CR: I kind of fell into it, which seems to be a fairly common thing among software testers. I had a computer when I was a kid and would spend hours playing games on it, but I never really ventured into programming. When I was working in tech support, I discovered testing was a thing. Before that, I didn’t realize it was a job, but seeing what the testers did really interested me. I thought I might be good at it and applied for a role when it came up. I loved the critical thinking aspect, coming up with those ‘what if’ cases that ‘no user would ever do.’ (Even though we all know if a user can, they probably will.) I really liked being able to help shape a product, and not just clicking around the UI and checking it works.
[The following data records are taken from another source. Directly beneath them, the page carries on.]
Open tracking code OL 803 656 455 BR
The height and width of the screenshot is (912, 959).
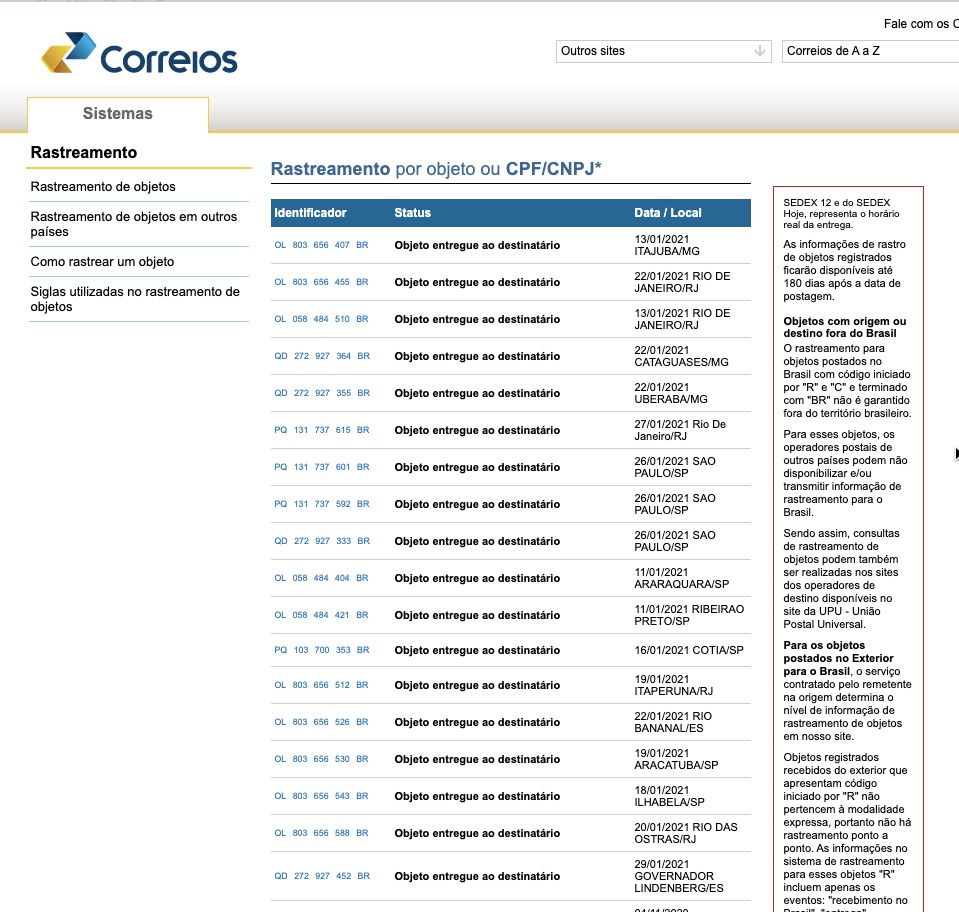pyautogui.click(x=321, y=282)
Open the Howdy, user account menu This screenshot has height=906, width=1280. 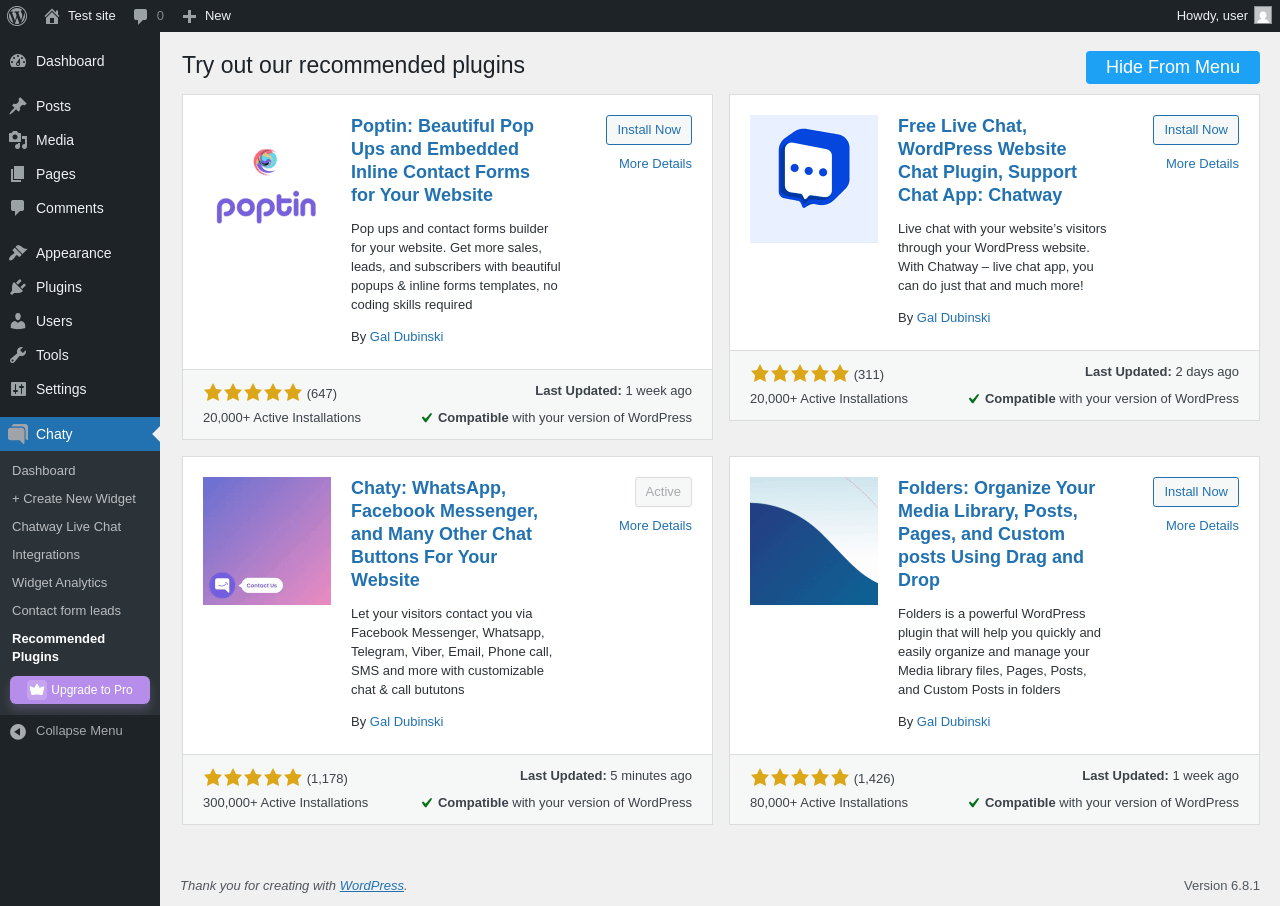(x=1211, y=16)
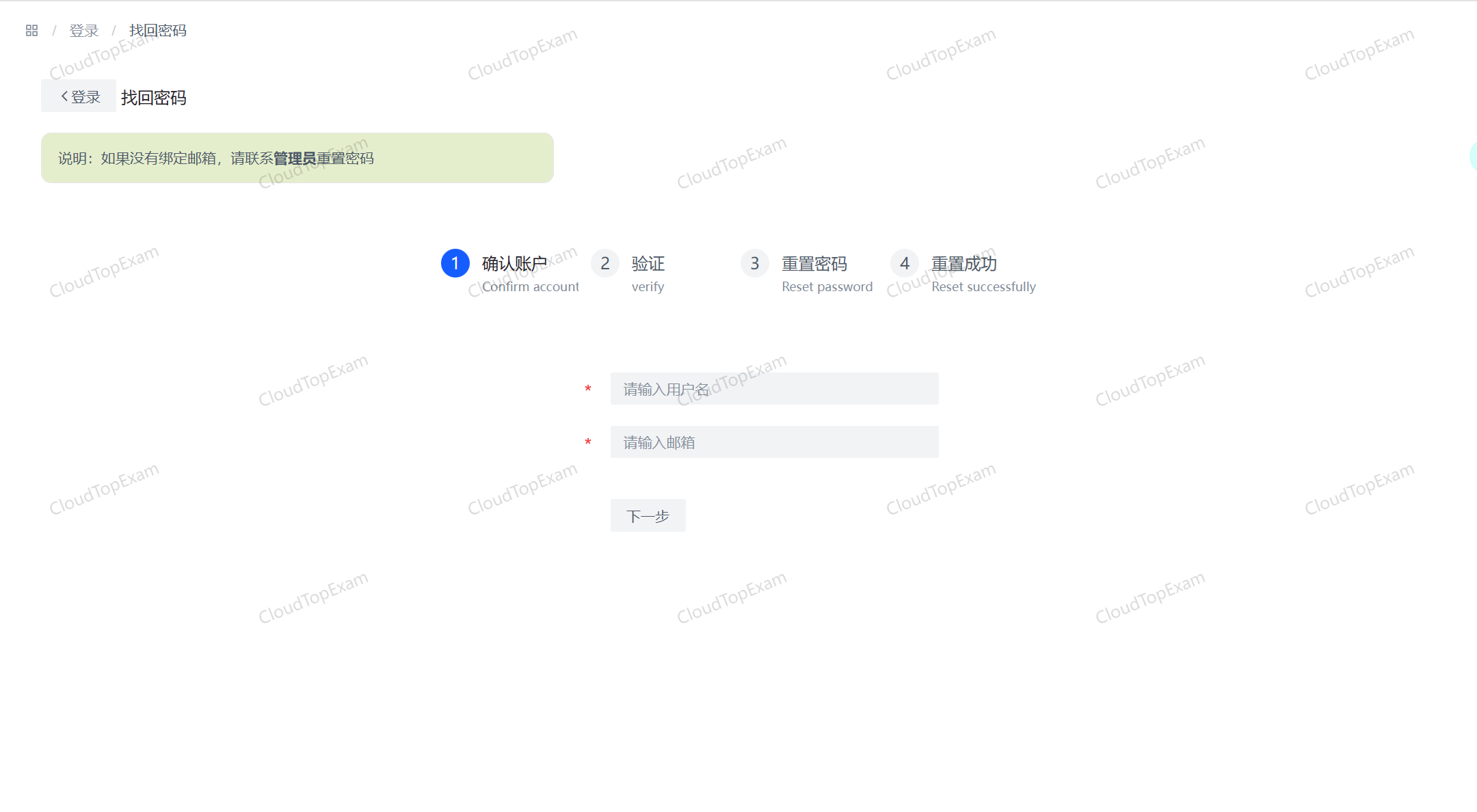
Task: Select the step 3 circle labeled 重置密码
Action: coord(754,263)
I think that can be a bit of a misconception of what software testers do.
KC: My first IT roles were in tech support, too. And my late father was a professional writer… so there you go. What are some other misconceptions about software testers?
CR: That we don’t have technical knowledge. Testers often like to understand the architecture, how something is built, so we can try and identify as many risks as possible. A lot of testing also takes place beneath the UI. That could be unit testing or API testing perhaps. We can also be involved in writing automated tests, again at different levels of the application, so a great many testers write code and build automation frameworks.
All testing can be automated. Testing can take many forms. We test ideas, requirements, designs, code, documentation and all sorts. Testing is critical thinking, asking questions, exploring and investigating, not just checking a product. Automation can do an awful lot to support what testers do, but it isn’t everything. It makes me wince a bit when I see things like ‘100% automation’ and companies firing all their testers because they think automation can do the same thing. Maybe one day! But not just yet.
Testing is just creating test cases and executing them. When I first started testing, I was doing some of this, and it never felt right. Like I said above, good testing is exploring, investigating, challenging and a skilled job.
KC: Do you have any advice for people who want to get into software security testing?
CR: There are a whole bunch of resources which people can use to get started, the OWASP website being the main one. I know testers who have made the move into security by following the guides on here. I’d also advise software testers who are interested in security to look at attending security events, meetups, conferences etc. I’ve been to a few BSides conferences and OWASP meetups and loved them. I learned so much; it’s great to get out of the testing bubble.
I’d also encourage security testers to look at software testing conferences if they want to speak at or attend events outside of the security community.
KC: Excellent! do you have anything else to add before we go?
CR: I don’t think so! It’s been great to chat to you!
About the Author: Kim Crawley spent years working in general tier two consumer tech support, most of which as a representative of Windstream, a secondary American ISP. Malware-related tickets intrigued her, and her knowledge grew from fixing malware problems on thousands of client PCs. Her curiosity led her to research malware as a hobby, which grew into an interest in all things information security related. By 2011, she was already ghostwriting study material for the InfoSec Institute’s CISSP and CEH certification exam preparation programs. Ever since, she’s contributed articles on a variety of information security topics to CIO, CSO, Computerworld, SC Magazine, and 2600 Magazine.
Editor’s Note: The opinions expressed in this guest author article are solely those of the contributor, and do not necessarily reflect those of Tripwire, Inc.